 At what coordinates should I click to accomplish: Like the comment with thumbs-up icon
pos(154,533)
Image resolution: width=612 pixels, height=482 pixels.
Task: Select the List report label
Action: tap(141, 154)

────────────────────

▶ _WORK INSTRUCTIONS_
Print every line of the listing shown above, exactly.

▶ _SOLUTION_
 At what coordinates should I click to accomplish: Like the comment with thumbs-up icon
pos(154,533)
Image resolution: width=612 pixels, height=482 pixels.
Task: Select the List report label
Action: tap(141, 154)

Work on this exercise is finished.